# Instructions:
1 > Edit the essay on filming a comedy special. Begin at the words "Much of Monsoon", stop after "served me better.", and replace "tacos" with "burritos".
2 > List each distinct number written in digits in the essay on filming a comedy special, giving each number once.

Document segment START

How Not To Film A Comedy Special

Looking on, it seems that the time of me producing all my comedy specials entirely on my own is behind me. There have been three in all. Each of which have taught me much about how I prefer standup comedy to be captured, the lessons from which will hopefully provide much ammunition for me to pedantically bother the unfortunate soul that ends up being contracted to produce my next. I’ve also begun looking into producing and directing those of friends, and occasionally giving advice on the matter to those that are thinking of following a similar path themselves. In the interest of this, I thought it might be of use to collect my thoughts on the matter.

Make sure the show is done. That it is as good as you can imagine it being under your care. This will be more difficult the earlier you are in your career, both for reasons of craft, but mostly because refining a show requires an audience to perform said show to, and such things are hard to come by. Or were for me at least. I would recommend picking up another job and saving some money to put into “promotion,” so that you may perform your entire hour to a crowd of at least 20 people, at least 20 times. Free food is a particularly good lure. Pizza tends to be most economical, but depending on your location, tacos are also a viable option.

Much of Monsoon Season was worked out to crowds promised a free entry comedy show, with free tacos served beforehand. Many left before the show began. In hindsight, serving during an intermission in the show might have served me better.

In the choice of location, it should be a city or town where there are at least 70 people who are somewhat excited to see you. If this will be your first special, in which case such circumstances become unlikely, 70 people who are excited, just in general, will do. Even if you are capable of selling in excess of 500 seats or so in your location of choice, shows shot in a smaller room lend themselves better to capturing the intimacy of the live experience.

There is no need for the best cameras money can rent. As of the time of this writing, however, there is a need for something more than an entry-level offering. But if you rent your equipment for the evening, which you undoubtedly should, it is safe to assume that if a professional rental house carries the camera, it’s good enough for a single-location shoot whose end product will be watched almost entirely on phone screens.

Document segment END
Raw data START

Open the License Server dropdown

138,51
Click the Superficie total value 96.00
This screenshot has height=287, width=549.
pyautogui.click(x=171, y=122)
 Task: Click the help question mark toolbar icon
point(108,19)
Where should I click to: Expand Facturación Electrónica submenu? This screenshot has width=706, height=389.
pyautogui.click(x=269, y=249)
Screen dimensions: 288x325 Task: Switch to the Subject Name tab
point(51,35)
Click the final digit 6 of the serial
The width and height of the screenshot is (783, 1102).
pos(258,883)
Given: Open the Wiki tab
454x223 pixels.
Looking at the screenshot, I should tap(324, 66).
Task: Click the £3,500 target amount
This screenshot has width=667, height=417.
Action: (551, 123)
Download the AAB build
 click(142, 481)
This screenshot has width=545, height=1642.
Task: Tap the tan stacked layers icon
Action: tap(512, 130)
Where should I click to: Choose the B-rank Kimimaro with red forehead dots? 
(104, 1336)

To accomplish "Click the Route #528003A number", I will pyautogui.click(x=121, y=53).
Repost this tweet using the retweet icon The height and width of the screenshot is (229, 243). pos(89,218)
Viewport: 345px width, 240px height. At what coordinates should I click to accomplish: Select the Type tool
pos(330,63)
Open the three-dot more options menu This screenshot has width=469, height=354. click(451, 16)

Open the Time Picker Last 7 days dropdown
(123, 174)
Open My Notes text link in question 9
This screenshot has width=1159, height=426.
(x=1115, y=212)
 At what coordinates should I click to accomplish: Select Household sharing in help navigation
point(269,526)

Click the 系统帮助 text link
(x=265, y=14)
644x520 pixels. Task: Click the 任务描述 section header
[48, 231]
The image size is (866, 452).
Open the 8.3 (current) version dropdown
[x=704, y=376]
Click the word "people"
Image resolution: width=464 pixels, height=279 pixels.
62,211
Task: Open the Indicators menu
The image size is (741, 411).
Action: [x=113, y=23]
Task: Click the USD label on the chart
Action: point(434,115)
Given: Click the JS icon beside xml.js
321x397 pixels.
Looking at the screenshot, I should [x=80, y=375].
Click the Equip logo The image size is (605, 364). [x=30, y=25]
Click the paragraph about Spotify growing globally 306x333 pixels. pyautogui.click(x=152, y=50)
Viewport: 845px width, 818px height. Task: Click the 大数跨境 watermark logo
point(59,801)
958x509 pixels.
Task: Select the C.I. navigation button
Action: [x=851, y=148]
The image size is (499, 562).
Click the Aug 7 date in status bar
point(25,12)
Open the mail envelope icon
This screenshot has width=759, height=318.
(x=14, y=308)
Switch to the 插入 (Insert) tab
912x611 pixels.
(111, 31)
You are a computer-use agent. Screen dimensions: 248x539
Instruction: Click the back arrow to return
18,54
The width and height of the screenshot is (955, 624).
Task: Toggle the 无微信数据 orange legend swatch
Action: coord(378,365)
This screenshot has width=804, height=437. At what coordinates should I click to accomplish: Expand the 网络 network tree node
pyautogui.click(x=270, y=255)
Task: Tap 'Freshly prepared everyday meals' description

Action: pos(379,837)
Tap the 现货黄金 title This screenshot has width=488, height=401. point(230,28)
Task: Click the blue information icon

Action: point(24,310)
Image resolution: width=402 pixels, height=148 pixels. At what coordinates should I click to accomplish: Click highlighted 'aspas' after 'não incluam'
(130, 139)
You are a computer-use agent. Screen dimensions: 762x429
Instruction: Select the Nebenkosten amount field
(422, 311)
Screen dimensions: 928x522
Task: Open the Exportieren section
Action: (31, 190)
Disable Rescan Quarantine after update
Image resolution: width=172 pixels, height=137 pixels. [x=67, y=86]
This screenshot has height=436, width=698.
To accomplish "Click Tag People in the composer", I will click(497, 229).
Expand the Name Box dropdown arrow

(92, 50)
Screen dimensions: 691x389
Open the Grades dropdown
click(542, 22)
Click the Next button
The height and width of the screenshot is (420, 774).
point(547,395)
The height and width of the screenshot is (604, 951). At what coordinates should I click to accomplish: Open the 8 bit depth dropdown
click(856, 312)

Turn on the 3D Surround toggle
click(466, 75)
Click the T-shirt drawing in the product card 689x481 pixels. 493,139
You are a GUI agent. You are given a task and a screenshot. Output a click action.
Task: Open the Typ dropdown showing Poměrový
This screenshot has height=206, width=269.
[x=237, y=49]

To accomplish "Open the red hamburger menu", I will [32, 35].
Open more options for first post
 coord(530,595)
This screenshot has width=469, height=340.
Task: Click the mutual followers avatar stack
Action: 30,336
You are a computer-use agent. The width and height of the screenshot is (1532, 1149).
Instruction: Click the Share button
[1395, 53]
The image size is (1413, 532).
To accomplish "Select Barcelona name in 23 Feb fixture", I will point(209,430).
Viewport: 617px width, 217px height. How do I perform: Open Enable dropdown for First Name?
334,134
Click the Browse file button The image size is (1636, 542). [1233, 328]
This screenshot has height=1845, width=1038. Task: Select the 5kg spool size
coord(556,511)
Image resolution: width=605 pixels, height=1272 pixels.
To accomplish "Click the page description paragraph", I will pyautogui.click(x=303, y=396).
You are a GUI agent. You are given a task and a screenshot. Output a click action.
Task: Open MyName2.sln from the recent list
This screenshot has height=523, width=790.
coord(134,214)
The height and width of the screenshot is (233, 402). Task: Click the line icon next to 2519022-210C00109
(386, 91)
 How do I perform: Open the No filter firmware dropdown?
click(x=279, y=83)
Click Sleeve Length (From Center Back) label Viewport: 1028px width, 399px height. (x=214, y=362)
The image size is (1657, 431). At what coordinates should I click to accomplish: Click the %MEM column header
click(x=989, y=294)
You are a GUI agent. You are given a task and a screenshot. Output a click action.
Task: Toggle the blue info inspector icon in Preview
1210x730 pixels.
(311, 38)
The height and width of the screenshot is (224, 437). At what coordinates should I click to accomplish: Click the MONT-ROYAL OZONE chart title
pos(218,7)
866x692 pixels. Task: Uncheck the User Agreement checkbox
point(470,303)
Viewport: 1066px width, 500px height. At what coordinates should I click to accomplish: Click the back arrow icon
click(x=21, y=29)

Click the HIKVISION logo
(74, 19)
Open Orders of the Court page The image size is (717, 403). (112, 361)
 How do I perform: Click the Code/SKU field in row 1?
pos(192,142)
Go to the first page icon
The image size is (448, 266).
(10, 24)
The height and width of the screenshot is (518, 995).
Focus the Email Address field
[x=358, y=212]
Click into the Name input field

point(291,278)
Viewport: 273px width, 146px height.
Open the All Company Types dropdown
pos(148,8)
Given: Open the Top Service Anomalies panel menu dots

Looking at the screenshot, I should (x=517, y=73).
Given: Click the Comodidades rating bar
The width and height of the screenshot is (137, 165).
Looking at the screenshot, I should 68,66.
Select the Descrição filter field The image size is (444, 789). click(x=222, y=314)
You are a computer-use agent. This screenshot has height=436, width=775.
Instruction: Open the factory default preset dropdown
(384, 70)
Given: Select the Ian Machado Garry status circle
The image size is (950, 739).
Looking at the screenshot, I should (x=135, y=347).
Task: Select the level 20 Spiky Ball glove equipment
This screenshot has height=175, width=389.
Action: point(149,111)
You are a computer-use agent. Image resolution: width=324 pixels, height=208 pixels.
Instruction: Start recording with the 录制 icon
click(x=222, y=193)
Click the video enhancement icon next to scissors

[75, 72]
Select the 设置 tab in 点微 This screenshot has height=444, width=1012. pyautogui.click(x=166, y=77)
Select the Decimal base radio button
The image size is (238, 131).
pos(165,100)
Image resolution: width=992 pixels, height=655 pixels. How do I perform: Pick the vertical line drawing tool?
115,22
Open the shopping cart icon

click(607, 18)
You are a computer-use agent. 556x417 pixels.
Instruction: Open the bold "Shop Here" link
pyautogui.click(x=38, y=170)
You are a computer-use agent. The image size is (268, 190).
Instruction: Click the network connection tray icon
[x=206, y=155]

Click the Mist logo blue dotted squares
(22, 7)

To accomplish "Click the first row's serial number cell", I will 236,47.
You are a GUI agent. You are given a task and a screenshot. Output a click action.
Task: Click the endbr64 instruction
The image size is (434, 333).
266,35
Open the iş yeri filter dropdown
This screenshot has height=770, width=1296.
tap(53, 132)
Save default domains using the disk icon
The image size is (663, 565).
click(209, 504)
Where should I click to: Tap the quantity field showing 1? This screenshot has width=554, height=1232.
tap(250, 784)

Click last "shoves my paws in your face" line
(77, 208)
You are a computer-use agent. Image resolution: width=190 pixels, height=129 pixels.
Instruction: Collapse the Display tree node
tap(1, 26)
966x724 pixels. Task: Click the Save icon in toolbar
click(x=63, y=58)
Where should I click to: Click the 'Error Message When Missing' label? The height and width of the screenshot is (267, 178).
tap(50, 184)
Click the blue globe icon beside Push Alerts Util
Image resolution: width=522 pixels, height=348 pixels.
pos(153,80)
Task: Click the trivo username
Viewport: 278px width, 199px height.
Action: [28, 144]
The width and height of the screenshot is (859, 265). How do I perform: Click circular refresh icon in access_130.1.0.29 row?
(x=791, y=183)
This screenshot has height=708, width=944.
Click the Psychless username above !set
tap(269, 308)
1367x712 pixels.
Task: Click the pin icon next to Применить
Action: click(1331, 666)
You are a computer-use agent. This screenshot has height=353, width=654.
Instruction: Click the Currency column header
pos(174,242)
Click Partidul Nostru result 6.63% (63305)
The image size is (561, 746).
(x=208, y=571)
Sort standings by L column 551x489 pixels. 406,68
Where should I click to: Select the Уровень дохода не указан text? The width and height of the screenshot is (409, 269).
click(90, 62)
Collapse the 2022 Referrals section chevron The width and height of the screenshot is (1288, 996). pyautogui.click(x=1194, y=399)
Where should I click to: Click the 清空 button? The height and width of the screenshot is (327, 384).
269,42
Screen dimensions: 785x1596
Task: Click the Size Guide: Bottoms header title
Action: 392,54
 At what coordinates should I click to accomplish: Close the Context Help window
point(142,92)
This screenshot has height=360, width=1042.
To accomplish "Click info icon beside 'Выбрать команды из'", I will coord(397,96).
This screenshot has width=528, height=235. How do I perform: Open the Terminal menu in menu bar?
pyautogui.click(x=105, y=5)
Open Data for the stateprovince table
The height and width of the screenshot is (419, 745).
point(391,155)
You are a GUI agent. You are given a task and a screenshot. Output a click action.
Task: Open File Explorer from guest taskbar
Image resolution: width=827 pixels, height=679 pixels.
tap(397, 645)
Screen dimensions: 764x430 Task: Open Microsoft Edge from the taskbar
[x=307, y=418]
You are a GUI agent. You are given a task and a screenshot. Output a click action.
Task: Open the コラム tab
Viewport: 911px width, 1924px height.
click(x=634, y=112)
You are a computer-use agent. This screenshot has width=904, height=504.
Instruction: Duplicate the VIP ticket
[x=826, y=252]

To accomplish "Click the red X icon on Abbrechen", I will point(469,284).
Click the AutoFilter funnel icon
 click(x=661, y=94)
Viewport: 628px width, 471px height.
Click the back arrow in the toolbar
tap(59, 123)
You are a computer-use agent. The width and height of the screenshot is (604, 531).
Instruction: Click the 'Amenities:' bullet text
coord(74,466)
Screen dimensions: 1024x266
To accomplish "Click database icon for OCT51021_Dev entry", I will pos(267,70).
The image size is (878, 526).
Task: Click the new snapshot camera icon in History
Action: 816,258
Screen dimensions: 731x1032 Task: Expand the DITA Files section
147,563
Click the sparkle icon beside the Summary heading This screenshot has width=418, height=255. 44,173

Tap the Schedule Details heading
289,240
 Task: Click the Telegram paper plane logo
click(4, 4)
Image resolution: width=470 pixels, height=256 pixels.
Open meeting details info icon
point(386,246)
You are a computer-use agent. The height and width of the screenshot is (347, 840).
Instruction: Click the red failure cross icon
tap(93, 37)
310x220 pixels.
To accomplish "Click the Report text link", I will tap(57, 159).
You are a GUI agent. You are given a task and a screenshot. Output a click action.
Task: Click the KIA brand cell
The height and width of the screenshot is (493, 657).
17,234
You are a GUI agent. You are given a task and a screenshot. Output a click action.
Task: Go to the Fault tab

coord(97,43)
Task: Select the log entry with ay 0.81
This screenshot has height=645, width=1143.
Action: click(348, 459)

Raw data END

# Answers to this exercise:
1 >
Much of Monsoon Season was worked out to crowds promised a free entry comedy show, with free burritos served beforehand. Many left before the show began. In hindsight, serving during an intermission in the show might have served me better.

2 > 20, 70, 500